SOAL YANG DIKERJAKAN ▸
**A.** Salin kembali bagian kutipan dokumen tentang grasi di bawah ini secara persis, antara "Kedudukan Grasi dalam" dan "2002 tentang Grasi.", dengan kedua batas itu ikut disalin.
**B.** Tuliskan lanjutan tulisan tentang grasi dan hukuman mati di bawah ini, dimulai sesudah kalimat terakhirnya.

KUTIPAN DOKUMEN ▸

_ _ _

Tentunya akan ada tahap kedua, ketiga, dan seterusnya, dalam proses pelaksanaan
hukuman mati ini. Keputusan penolakan grasi tanpa memeriksa secara detail
perubahan-perubahan dan perkembangan terdakwa serta materi kasus tersebut, pada
akhirnya menghasilkan suatu eksekusi yang bermasalah dalam sudut pandang
keadilan.
Hal
ini tentunya mengundang reaksi yang sangat keras dari para aktivis HAM
Indonesia. Adanya penilainan bahwa
hukuman mati bukanlah cara yang tepat untuk menghukum terpidana kasus narkoba
agar dapat menimbulkan efek jera bagi para pengedar narkoba. Sebaliknya, justru
lebih kepada upaya balas dendam dan berpotensi melakukan pelanggaran HAM.
Kedudukan Grasi dalam Hukum Positif
Dalam Undang-Undang Dasar 1945, ketentuan grasi diatur dalam
Bab III tentang Kekuasaan Pemerintah Negara, Pasal 14 Ayat (1) bersamaan dengan
ketentuan mengenai rehabilitasi. Dalam pasal ini disebutkan bahwa “Presiden memberi grasi dan rehabilitasi
dengan memperhatikan pertimbangan Mahkamah Agung.”
Sebelum penerapan Undang-Undang Nomor 22
Tahun 2002, pemberian grasi didasarkan pada Undang-undang Nomor 3 Tahun 1950
tentang Permohonan Grasi. Akan tetapi, penerapan terbaru dapat dilihat pada
Undang-Undang Nomor 5 Tahun 2010 tentang Perubahan Atas Undang-Undang Nomor 22
Tahun 2002 tentang Grasi.
Dalam
Pasal 1 angka 1 Undang-Undang Undang-Undang Nomor 5 Tahun 2010 tentang
Perubahan Atas Undang-Undang Nomor 22 Tahun 2002 tentang Grasi, dikatakan bahwa
“Grasi adalah pengampunan berupa
perubahan, peringanan, pengurangan, atau menghapus pelaksanaan pidana kepada
terpidana yang diberikan oleh Presiden.” Kemudian diperjelas lagi dalam
Pasal 11 ayat (1) dan (2) bahwa “Presiden
memberikan keputusan berupa pemberian atau penolakan grasi melalui Keputusan
Presiden terhadap permohonan grasi, setelah memperhatikan pertimbangan Mahkamah
Agung.” Di dalam Penjelasan Umum Undang-Undang Nomor 5 Tahun 2010 tentang Perubahan
Atas Undang-Undang Nomor 22 Tahun 2002 tentang Grasi
secara tegas disebutkan bahwa grasi merupakan hak prerogatif Presiden. Pemberian grasi bukan merupakan campur
tangan Presiden dalam bidang yudikatif, melainkan hak prerogatif Presiden untuk
memberikan ampunan.

_ _ _

DATA YANG TERSEDIA ▸
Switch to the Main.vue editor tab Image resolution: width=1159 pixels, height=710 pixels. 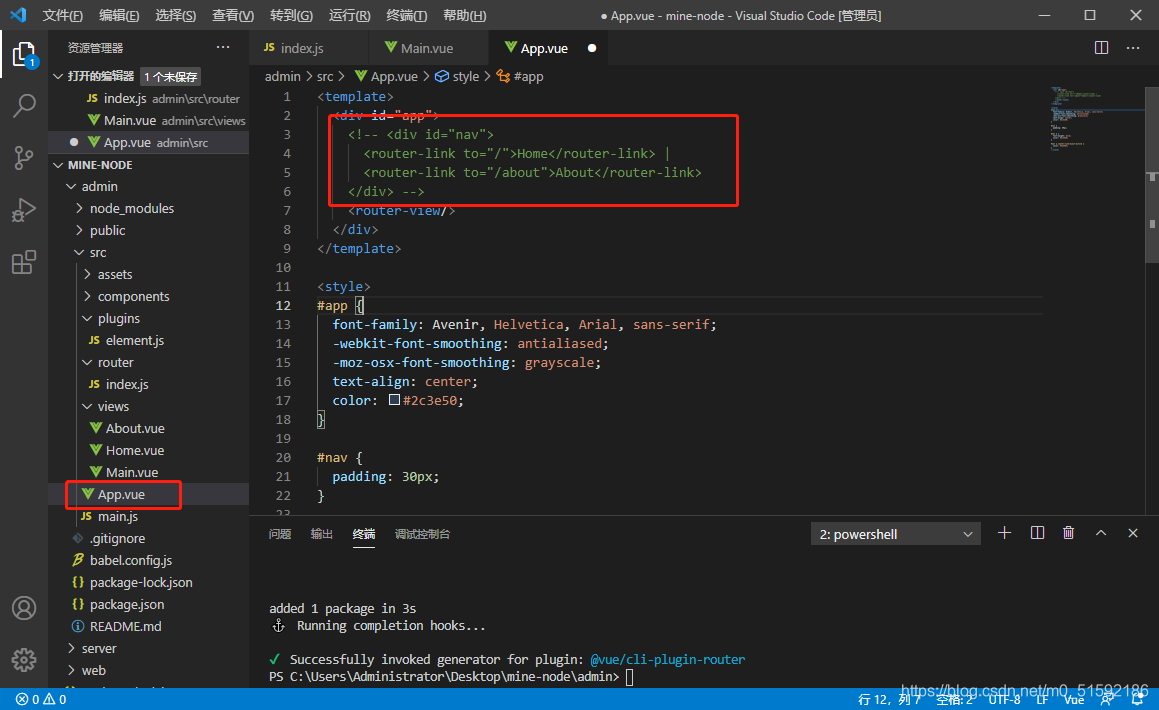click(x=426, y=48)
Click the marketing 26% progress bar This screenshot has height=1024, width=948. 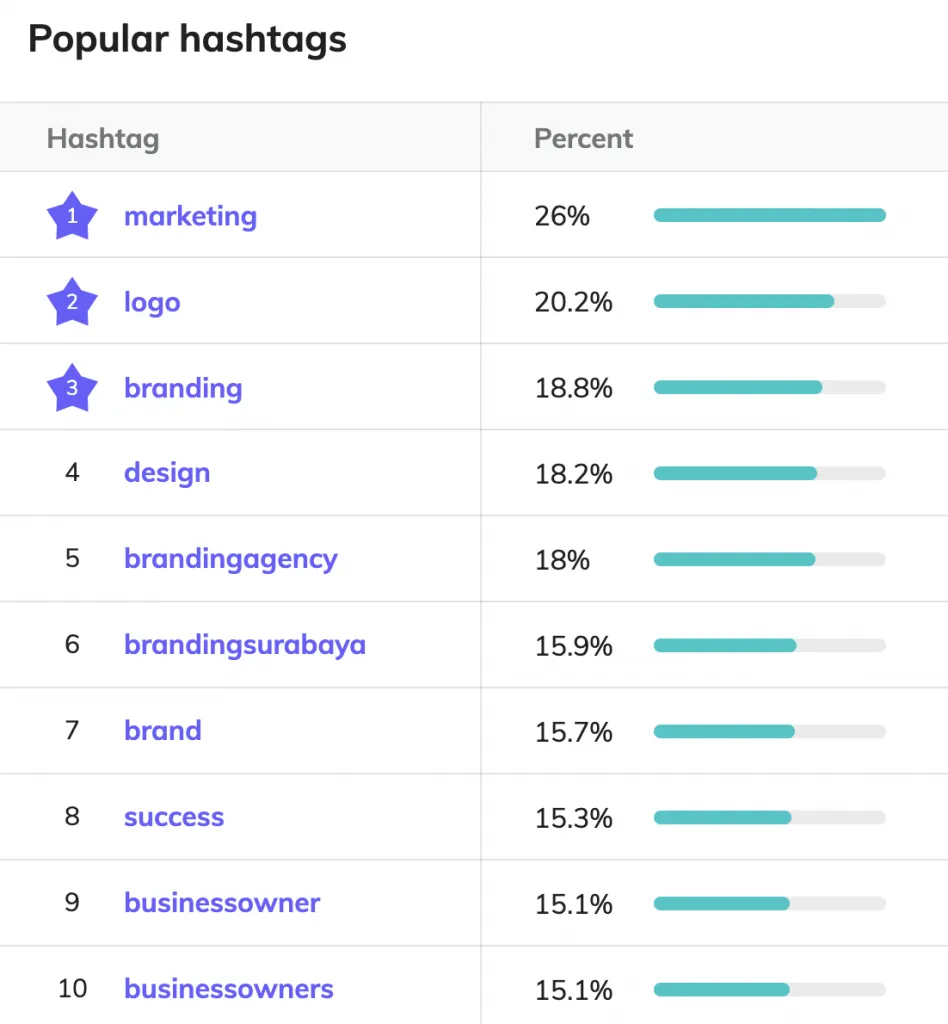tap(769, 215)
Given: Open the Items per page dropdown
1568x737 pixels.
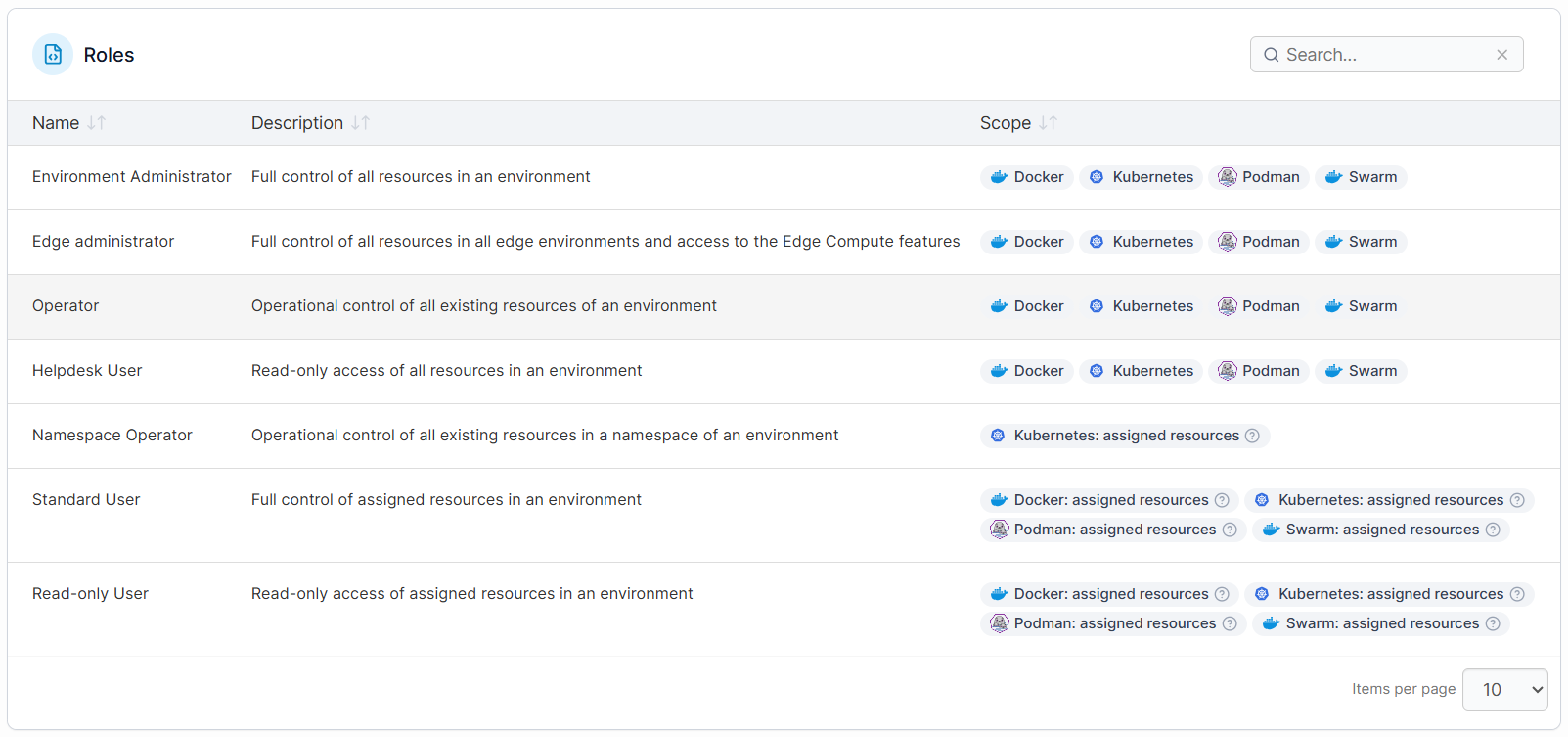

_ _ _

JAWABAN YANG DIBERIKAN ▸
**A.**
Kedudukan Grasi dalam Hukum Positif
Dalam Undang-Undang Dasar 1945, ketentuan grasi diatur dalam
Bab III tentang Kekuasaan Pemerintah Negara, Pasal 14 Ayat (1) bersamaan dengan
ketentuan mengenai rehabilitasi. Dalam pasal ini disebutkan bahwa “Presiden memberi grasi dan rehabilitasi
dengan memperhatikan pertimbangan Mahkamah Agung.”
Sebelum penerapan Undang-Undang Nomor 22
Tahun 2002, pemberian grasi didasarkan pada Undang-undang Nomor 3 Tahun 1950
tentang Permohonan Grasi. Akan tetapi, penerapan terbaru dapat dilihat pada
Undang-Undang Nomor 5 Tahun 2010 tentang Perubahan Atas Undang-Undang Nomor 22
Tahun 2002 tentang Grasi.

**B.**
Di dalam dasar pengajuan grasi terdapat
istilah “putusan pengadilan yang telah memperoleh kekuatan hukum tetap”
diartikan sebagai, putusan pengadilan tingkat pertama yang tidak diajukan
banding atau kasasi dalam waktu yang ditentukan oleh Undang-Undang tentang
Hukum Acara Pidana; putusan pengadilan tingkat banding yang tidak diajukan
kasasi dalam waktu yang ditentukan oleh Undang-Undang tentang Hukum Acara
Pidana; atau putusan kasasi. Presiden
memberikan keputusan berupa pemberian atau penolakan grasi melalui Keputusan
Presiden terhadap permohonan grasi, setelah memperhatikan pertimbangan Mahkamah
Agung.
Pasal 35 Undang-Undang Nomor 14 Tahun 1985
tentang Mahkamah Agung dikatakan bahwa Mahkamah Agung memberikan nasihat kepada
Presiden selaku Kepala Negara dalam rangka pemberian atau penolakan grasi.
Selanjutnya dalam Pasal 37 dikatakan bahwa Mahkamah Agung memberikan
nasihat-nasihat atau pertimbangan-pertimbangan dalam bidang hukum kepada
Lembaga Tinggi Negara lain.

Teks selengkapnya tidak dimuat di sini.